**TRY IT**: Please find the lines in the entries below that contain the word "dropdown", and copy each one.

**DATA TO PROCESS**:
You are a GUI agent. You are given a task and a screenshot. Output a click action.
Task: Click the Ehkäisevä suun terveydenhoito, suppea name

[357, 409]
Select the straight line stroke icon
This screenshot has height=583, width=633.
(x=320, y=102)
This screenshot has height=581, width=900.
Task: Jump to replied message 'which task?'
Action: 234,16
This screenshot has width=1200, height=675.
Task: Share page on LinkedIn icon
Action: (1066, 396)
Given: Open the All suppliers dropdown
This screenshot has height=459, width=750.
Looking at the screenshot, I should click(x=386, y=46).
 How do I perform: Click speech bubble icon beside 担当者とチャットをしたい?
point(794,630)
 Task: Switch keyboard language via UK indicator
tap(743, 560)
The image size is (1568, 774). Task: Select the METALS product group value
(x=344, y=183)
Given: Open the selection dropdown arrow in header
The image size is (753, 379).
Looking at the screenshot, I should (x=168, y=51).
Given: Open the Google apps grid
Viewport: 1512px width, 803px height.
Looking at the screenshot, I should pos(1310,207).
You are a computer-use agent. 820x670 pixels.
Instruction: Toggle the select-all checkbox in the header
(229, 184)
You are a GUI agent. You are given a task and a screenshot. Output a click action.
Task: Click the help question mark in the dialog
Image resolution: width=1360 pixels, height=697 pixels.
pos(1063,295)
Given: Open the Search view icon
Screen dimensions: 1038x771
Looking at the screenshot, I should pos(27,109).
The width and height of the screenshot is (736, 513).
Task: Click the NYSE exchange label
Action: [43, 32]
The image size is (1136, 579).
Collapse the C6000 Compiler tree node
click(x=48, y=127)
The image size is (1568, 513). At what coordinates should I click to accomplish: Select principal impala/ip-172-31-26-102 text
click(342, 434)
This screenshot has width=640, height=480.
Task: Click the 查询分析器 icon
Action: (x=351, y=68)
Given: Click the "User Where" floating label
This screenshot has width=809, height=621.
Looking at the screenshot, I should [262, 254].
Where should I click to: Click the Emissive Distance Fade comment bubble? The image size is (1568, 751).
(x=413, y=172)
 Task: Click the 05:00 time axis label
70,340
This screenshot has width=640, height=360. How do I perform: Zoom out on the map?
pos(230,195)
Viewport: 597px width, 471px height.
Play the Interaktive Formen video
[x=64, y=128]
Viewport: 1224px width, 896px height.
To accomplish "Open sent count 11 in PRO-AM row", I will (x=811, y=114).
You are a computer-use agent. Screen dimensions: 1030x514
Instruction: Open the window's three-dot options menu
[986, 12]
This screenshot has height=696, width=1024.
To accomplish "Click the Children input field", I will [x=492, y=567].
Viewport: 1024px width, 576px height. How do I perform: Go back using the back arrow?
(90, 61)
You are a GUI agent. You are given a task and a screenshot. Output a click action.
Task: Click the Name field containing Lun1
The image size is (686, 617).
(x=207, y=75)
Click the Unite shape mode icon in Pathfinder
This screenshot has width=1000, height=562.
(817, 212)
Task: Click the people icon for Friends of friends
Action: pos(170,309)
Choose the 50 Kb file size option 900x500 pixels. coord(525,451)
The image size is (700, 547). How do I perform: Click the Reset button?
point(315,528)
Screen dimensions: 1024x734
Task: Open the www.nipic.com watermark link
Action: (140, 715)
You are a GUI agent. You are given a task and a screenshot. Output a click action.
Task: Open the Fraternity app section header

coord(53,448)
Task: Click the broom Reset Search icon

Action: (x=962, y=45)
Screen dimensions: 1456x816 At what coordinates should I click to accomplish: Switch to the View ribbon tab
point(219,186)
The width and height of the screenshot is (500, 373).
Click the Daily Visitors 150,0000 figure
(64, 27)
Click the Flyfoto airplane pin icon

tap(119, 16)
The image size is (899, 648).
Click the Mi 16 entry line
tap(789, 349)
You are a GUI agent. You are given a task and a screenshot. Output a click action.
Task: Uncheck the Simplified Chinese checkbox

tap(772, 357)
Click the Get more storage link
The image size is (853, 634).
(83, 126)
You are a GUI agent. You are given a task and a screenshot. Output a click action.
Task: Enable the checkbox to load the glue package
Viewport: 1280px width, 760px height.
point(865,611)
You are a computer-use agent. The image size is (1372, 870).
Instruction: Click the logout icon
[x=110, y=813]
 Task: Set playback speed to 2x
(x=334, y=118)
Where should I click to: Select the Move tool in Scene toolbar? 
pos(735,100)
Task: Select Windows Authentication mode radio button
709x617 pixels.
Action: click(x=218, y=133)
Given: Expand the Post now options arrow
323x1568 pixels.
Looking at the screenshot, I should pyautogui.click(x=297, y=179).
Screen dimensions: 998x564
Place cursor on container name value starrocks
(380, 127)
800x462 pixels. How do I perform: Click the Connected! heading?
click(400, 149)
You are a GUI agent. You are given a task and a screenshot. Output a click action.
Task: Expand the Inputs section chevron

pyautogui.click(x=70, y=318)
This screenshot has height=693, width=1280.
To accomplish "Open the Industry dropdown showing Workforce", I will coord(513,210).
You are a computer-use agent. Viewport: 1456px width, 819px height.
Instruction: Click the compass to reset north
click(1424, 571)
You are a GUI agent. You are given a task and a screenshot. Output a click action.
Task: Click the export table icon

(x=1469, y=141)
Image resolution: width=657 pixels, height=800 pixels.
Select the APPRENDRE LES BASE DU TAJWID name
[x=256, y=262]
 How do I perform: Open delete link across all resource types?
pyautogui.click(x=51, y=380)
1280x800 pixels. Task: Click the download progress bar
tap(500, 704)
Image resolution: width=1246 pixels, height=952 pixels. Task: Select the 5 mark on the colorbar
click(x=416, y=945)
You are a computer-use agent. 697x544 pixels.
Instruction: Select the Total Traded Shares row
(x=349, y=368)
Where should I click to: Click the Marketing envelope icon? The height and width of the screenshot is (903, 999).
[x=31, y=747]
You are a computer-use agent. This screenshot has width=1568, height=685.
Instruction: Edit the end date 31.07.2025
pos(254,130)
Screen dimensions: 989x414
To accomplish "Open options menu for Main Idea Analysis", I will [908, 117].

**RESULT**:
Given: Open the All suppliers dropdown
Given: Open the selection dropdown arrow in header
To accomplish "Open the Industry dropdown showing Workforce", I will coord(513,210).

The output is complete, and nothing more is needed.